Para ejemplo ahí está el anuncio televisivo sobre la reducción de los índices de pobreza. El cliente le dice al peluquero que, de acuerdo con la noticia que está leyendo, esos índices se han reducido entre los años de dos mil y dos mil uno. “Eso siempre es lo que dice el Gobierno”, responde el peluquero. Pero en el momento que el cliente le aclara que eso no lo dice el Gobierno sino un organismo mundial, entonces el otro sí lo cree.
En la esencia del anuncia se advierte que el mismo Gobierno sabe que la ciudadanía va a desconfiar de su dicho y por eso enfatiza el logro apoyándose en una opinión externa.
No creemos, por sistema, en los datos duros. Pero sí le damos un valor indiscutible a cualquier chisme y llegamos al extremo de que, al propalarlo, sostenemos mentirosamente que fuimos testigos del hecho o que nos lo contó alguien que vio cuando sucedieron los acontecimientos que son la substancia de la especie que se difunde.
Igualmente, exigimos el cumplimiento de la Ley. Pero cuando la autoridad actúa aplicándola estimamos que el Gobierno se condujo arbitrariamente, violó los derechos humanos o se excedió en sus facultades.
Si el Ministerio Público ejercita acción panal contra alguien decimos que lo hizo porque “no hubo arreglo” o porque se trata de perseguir a un determinado personaje por razones políticas. Nunca estimamos de entrada si hubo elementos jurídicos para actuar y al hacerlo la autoridad simplemente está cumpliendo con su deber.
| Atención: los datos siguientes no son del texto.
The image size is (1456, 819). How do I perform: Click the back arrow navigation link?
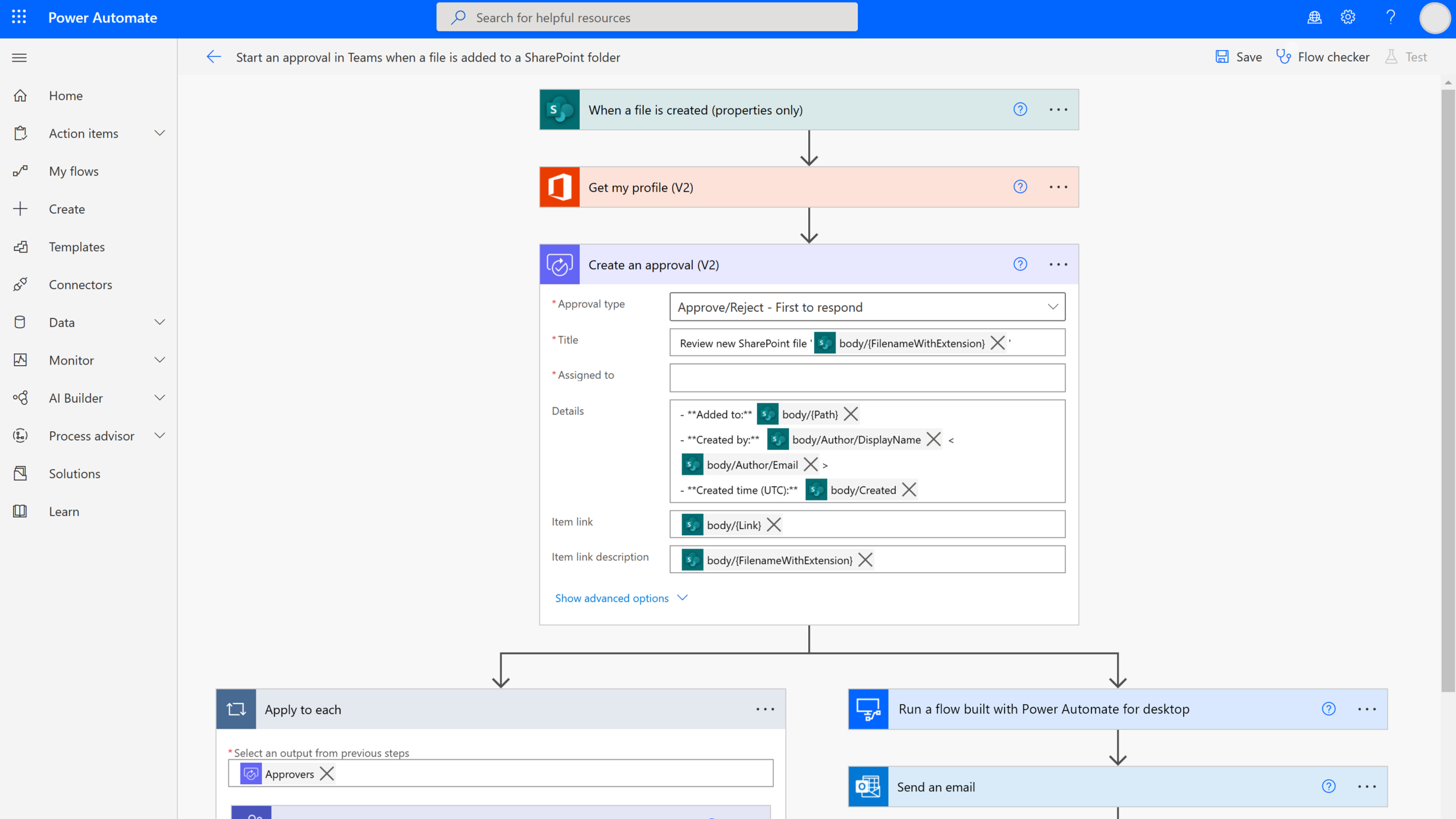point(213,57)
Si se establece una mesa de negociaciones políticas y uno de los negociadores no está de acuerdo con las conclusiones a las que llegó la mayoría, inmediatamente tiende a desacreditar esos acuerdos alegando que hubo “concertacesión” o un arreglo “en lo oscurito” y la gente cree más que así fue y desconfía de que en realidad se haya llegado a un acuerdo adoptado por mayoría de razón.
Aún más, tratándose de leyes aprobadas por los congresos las cuestionamos y tratamos de evadirlas si no nos convienen y nos acogemos a ellas, alabándolas, sólo si nos resultan favorables.
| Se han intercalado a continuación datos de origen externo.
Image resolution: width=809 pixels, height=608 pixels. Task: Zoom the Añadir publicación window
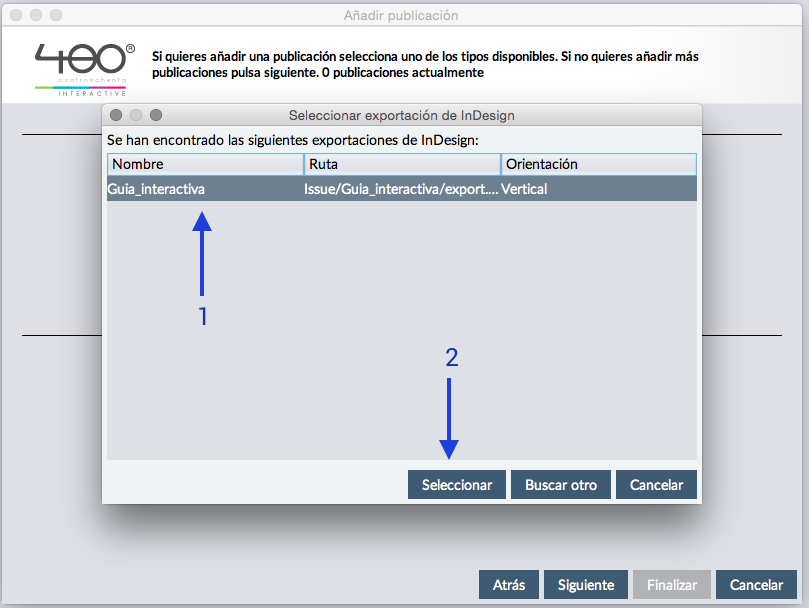pos(56,16)
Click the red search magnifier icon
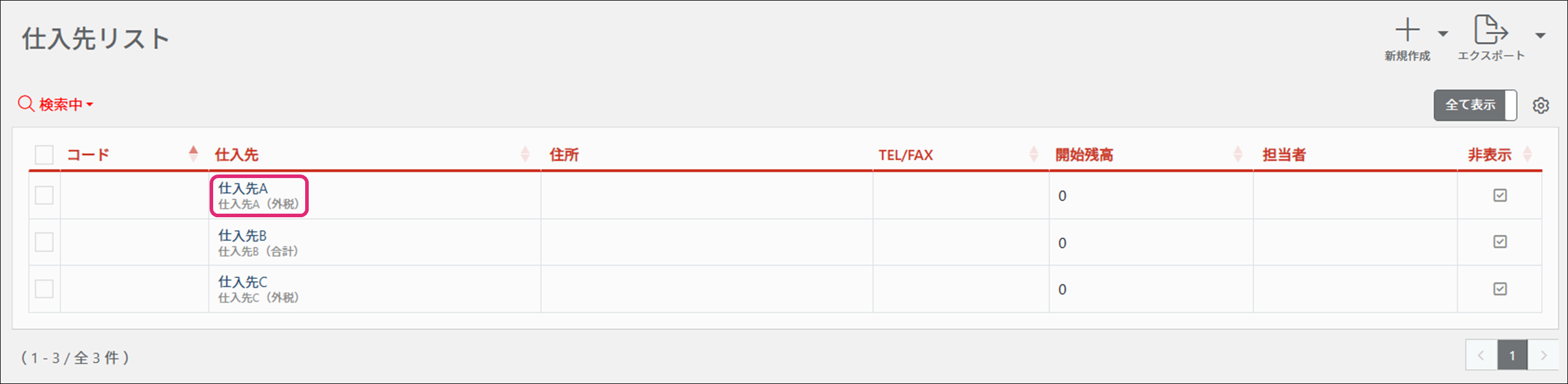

A este respecto, me permitiré transcribir una fábula de Ramón de Campoamor que me hizo llegar, hace unas semanas, un buen amigo y que explica muy bien esto que digo:“Tuvo un reino una vez tantos beodos.
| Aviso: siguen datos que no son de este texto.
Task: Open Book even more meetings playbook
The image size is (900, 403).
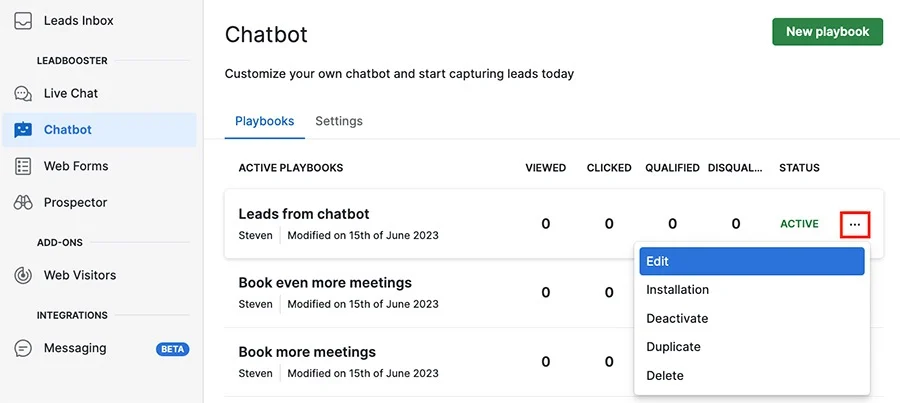Action: click(325, 283)
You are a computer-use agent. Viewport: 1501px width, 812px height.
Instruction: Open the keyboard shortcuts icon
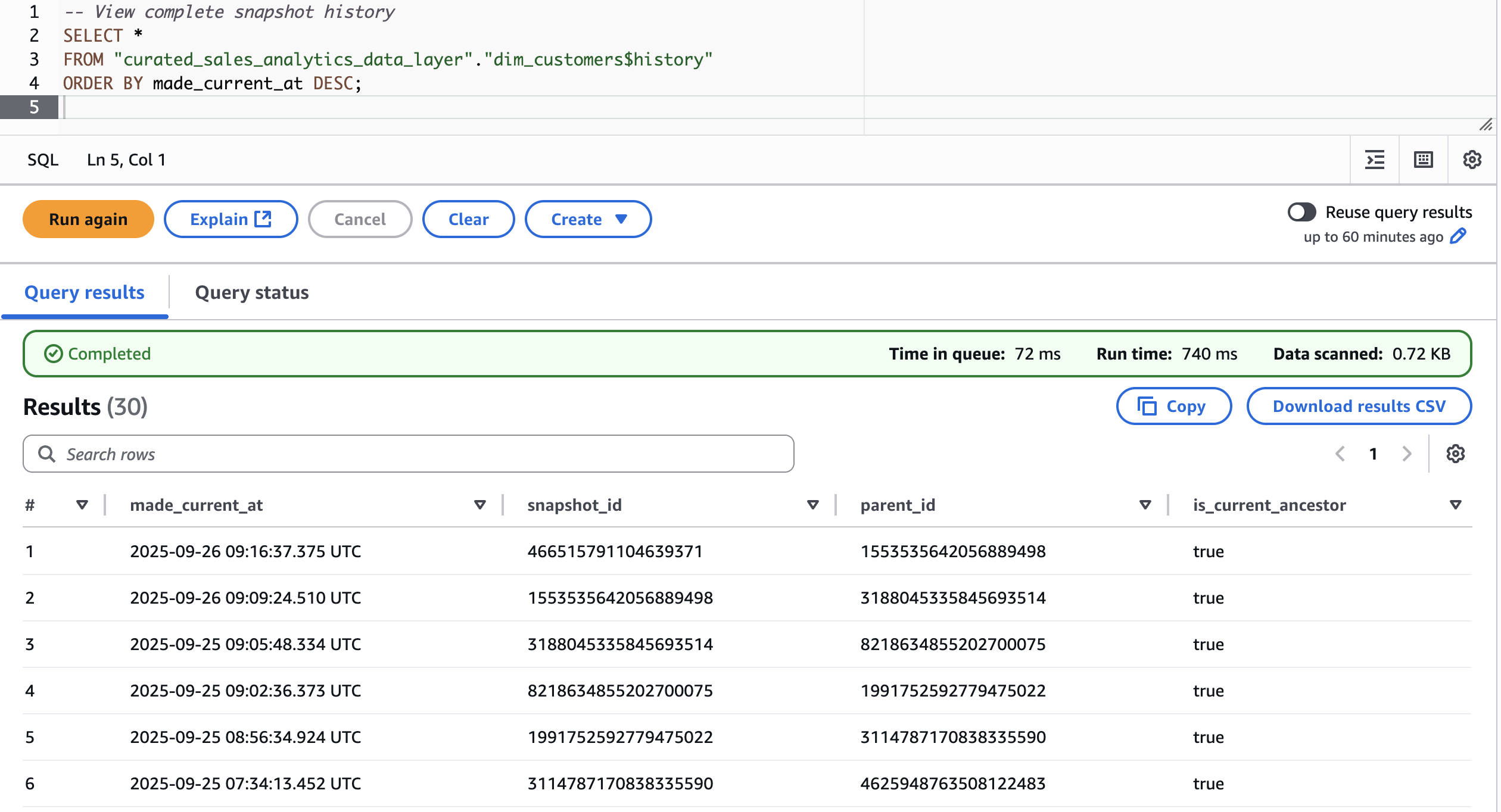point(1423,160)
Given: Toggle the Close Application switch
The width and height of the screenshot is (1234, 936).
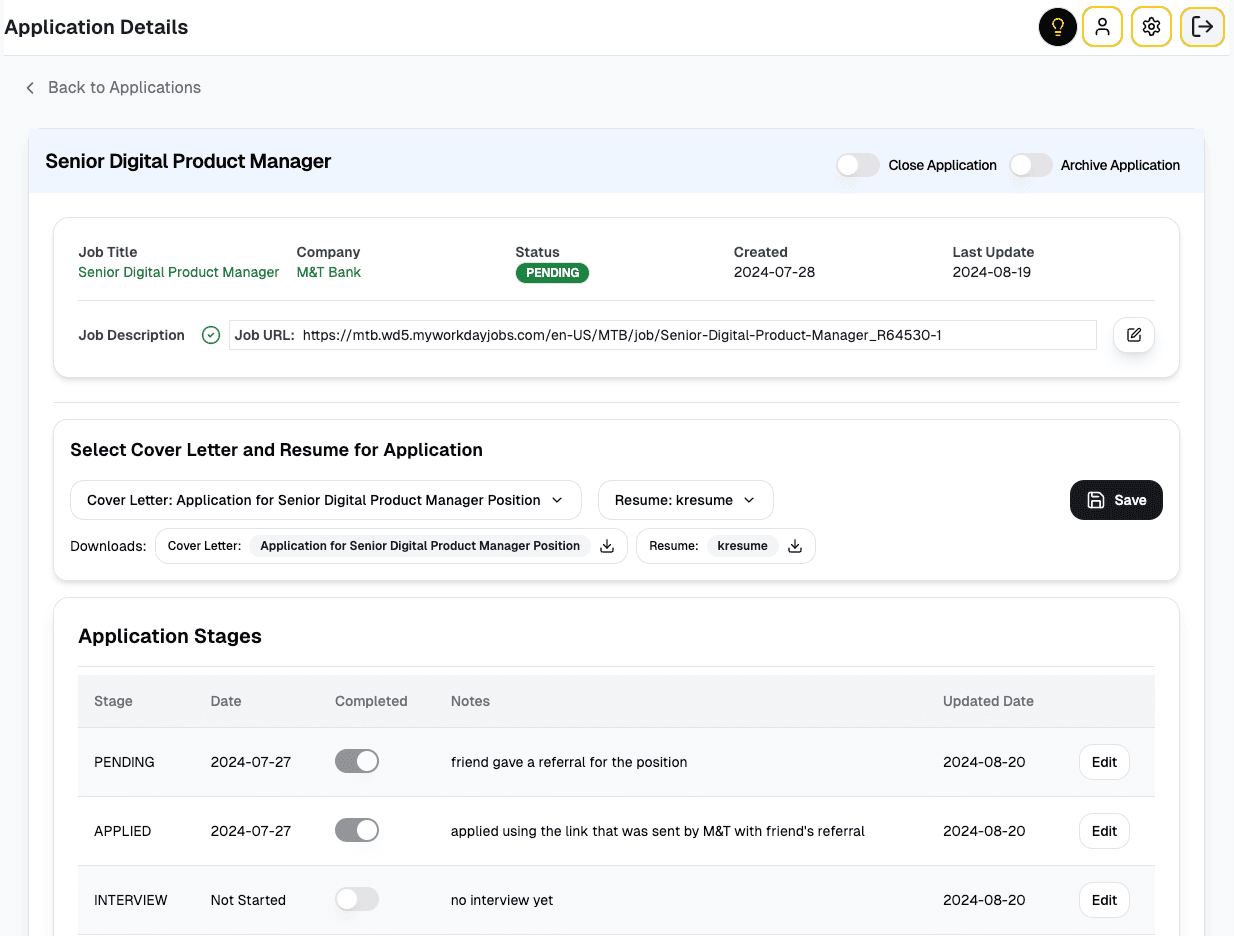Looking at the screenshot, I should [857, 165].
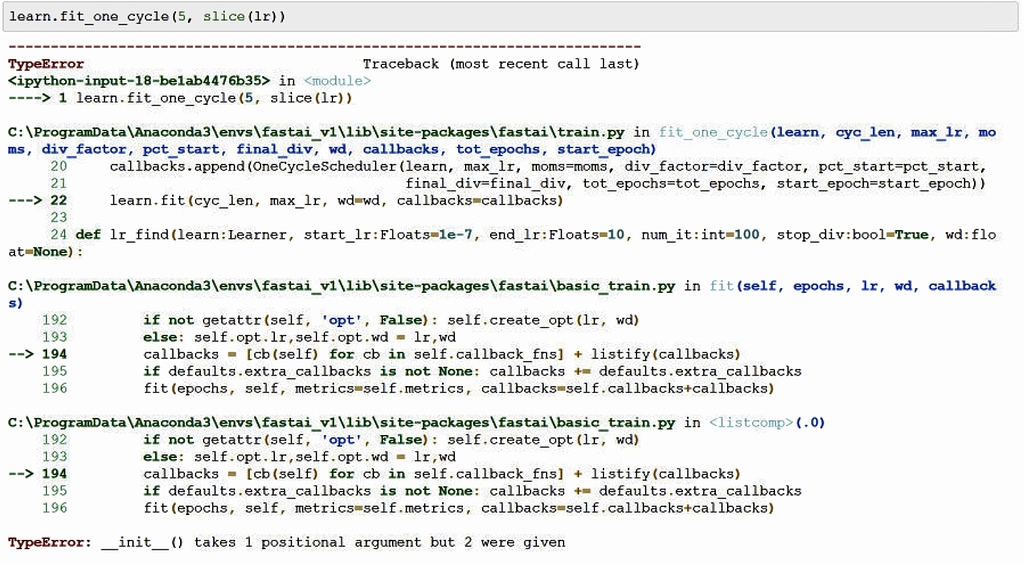The image size is (1024, 563).
Task: Click the 'fit' function name after basic_train.py
Action: 721,286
Que se puede decir que lo eran todos.
En el cual por Ley justa se previno:
-Ninguno cate vino-
Con júbilo el más loco
Aplaudiose la Ley, por costar poco:
Acatarla después, ya es otro paso;
Pero en fin, es el caso
Que le dieron un sesgo muy distinto,
Creyendo que vedaba sólo el tinto
Y del modo más franco,
Se achisparon después con vino blanco.
Extrañado que el pueblo no la entienda,
El Senado a la Ley pone una enmienda,
Y a aquello de: ninguno cate el vino”
Añadió, blanco, al parecer, con tino.
Respetando la enmienda el populacho,
Volvió con vino tinto a estar borracho.
Creyendo por instinto ¡más que instinto!
Que el privado en tal caso no era el tinto.
Corrido ya el Senado,
En la segunda enmienda, de contado
-Ninguno cate el vino, sea blanco, sea tinto-
les previno,
Y el pueblo, por salir del nuevo atranco
Con vino tinto entonces mezcló el blanco;
Hallando otra evasión de esta manera,
Pues ni blanco ni tinto entonces era.
Tercera vez burlado.
-No es eso, no señor- dijo el Senado;
“O el pueblo es muy zoquete, o es muy ladino.
Se prohíbe mezclar vino con vino”.
Más ¡cuánto un pueblo rebelado fragua!
¿Creeréis que luego lo mezcló con agua?
Dejando entonces el Senado el puesto,
De este modo al cesar dio un manifiesto:
La Ley es red, en la que siempre se halla
Descompuesta una malla,
Por donde el ruin que en su razón no fía
Se evade suspicaz....¡Qué bien decía!
Y en lo demás colijo,
Que debería decir, si no lo dijo:
Jamás la Ley enfrena
Al que a su infamia su malicia iguala:
“Si se ha de obedecer, la mala es buena;
Más si se ha de eludir, la buena es mala”.
Así concluye esta fábula del popular poeta español, en la que bien describe la condición humana de un pueblo desconfiado y evasor, que como el nuestro, en forma por demás insana, duda de todo y siempre halla manera, de burlar Gobierno y Ley; norma y principio. No importa si con ello, marchamos sin remedio al precipicio.